> Page excerpt
-----

Researchers gave the bacteria a more efficient method of photosynthesis.

Jezperklauzen

Researchers have been working on improving the photosynthetic process for some time -- trying to use light to create energy but doing so in a way that's much more efficient than chlorophyll. For plants, chlorophyll works well, but to use photosynthesis to create products like fuels or polymers, we need something that works faster and generates more output. Researchers at the University of California, Berkeley have come up with a method that does just that and they're presenting their work this week at the National Meeting and Exposition of the American Chemical Society.

The team did this by using a bacteria that doesn't normally photosynthesize. Instead, it uses carbon dioxide to generate acetic acid -- a chemical that can be used to produce a number of different fuels, polymers and pharmaceuticals. When the researchers gave the bacteria cadmium (a metal) and cysteine (an amino acid), the bacteria synthesized tiny particles of cadmium sulfide on their surfaces. And cadmium sulfide can use light to create energy, boosting the bacteria's production of acetic acid. It's like photosynthesis but much more powerful.

-----

> Study material
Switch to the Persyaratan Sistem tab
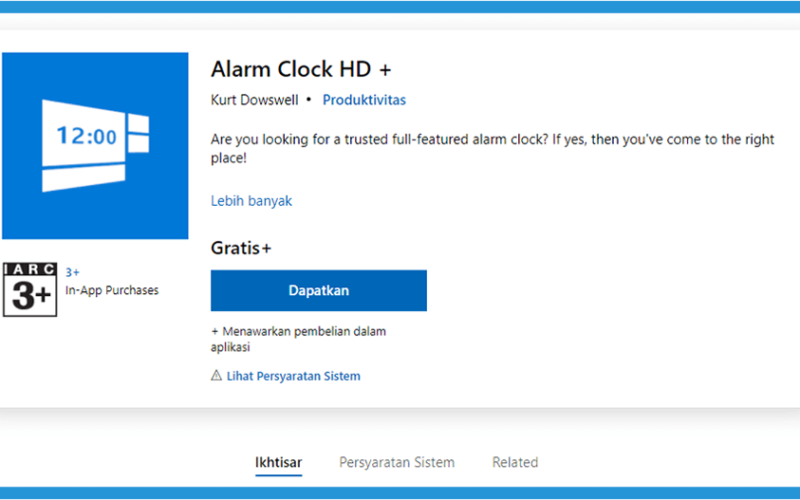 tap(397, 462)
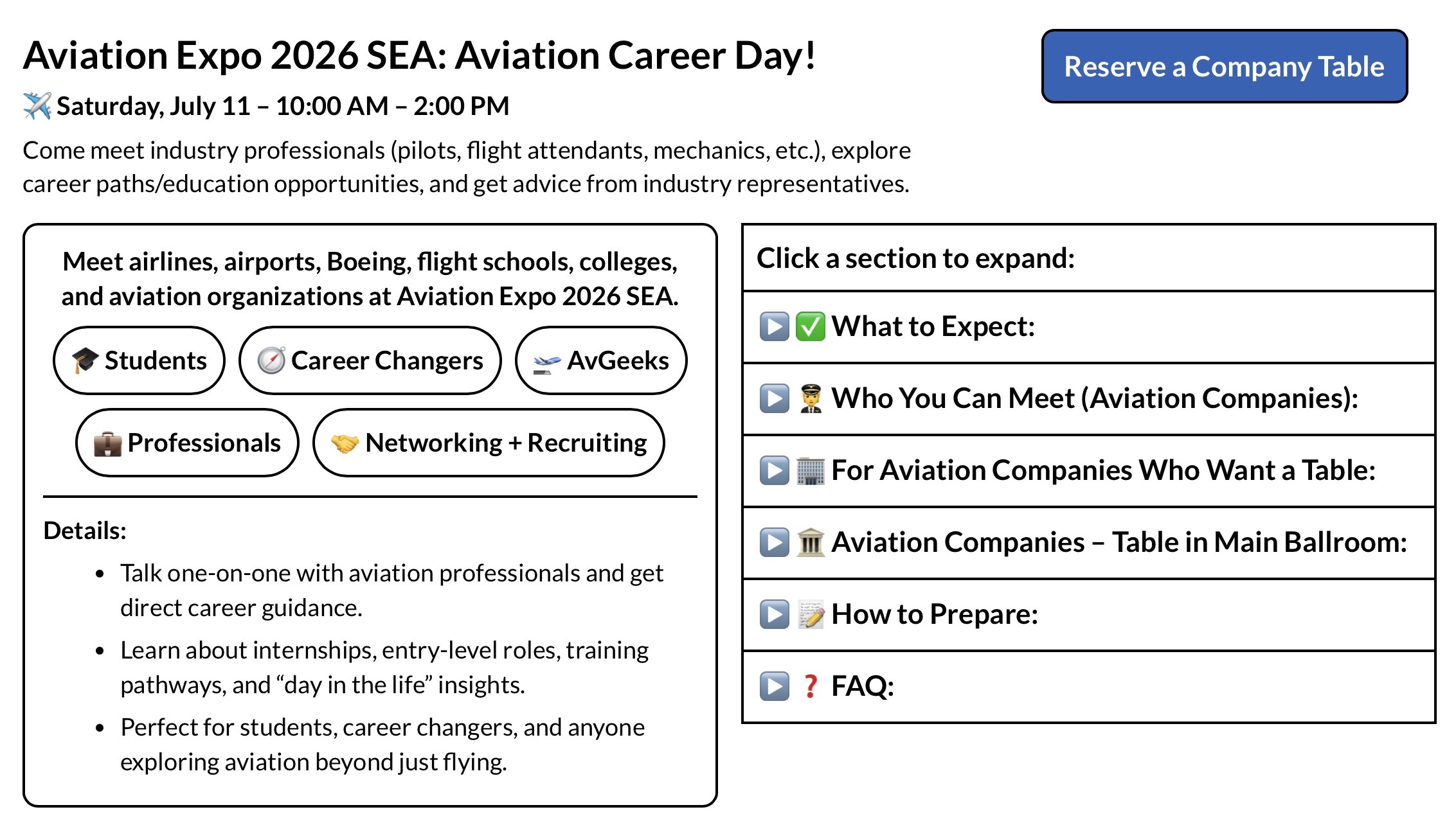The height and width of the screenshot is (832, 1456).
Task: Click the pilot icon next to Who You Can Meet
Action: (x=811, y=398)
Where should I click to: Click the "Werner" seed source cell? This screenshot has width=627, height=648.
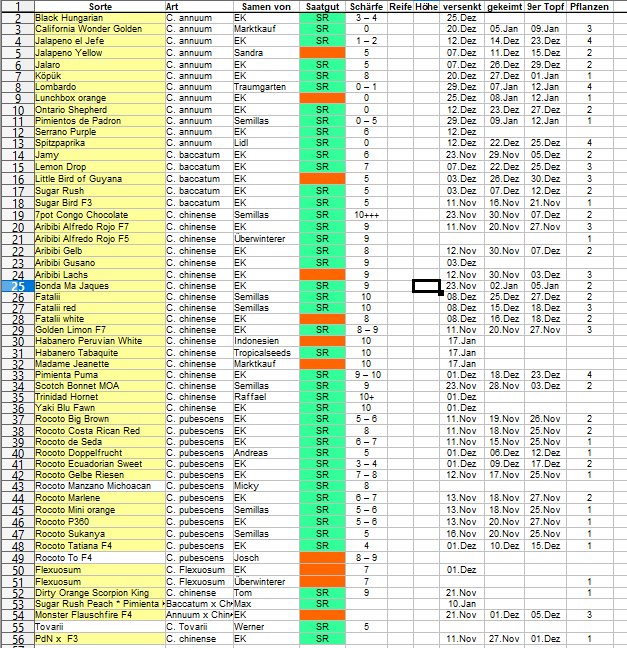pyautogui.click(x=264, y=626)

-----

> Work item
Summarize the article on bacteria and photosynthesis in two sentences. You won't need the items to complete the task.

> Solution for this problem
Researchers at the University of California, Berkeley have developed a method of using light to create energy that is more efficient than chlorophyll, and they are presenting it at the National Meeting and Exposition of the American Chemical Society. They gave cadmium and cysteine to a bacteria that normally makes acetic acid from carbon dioxide, and the bacteria formed tiny particles of cadmium sulfide on their surfaces that use light to create energy and boost acetic acid production.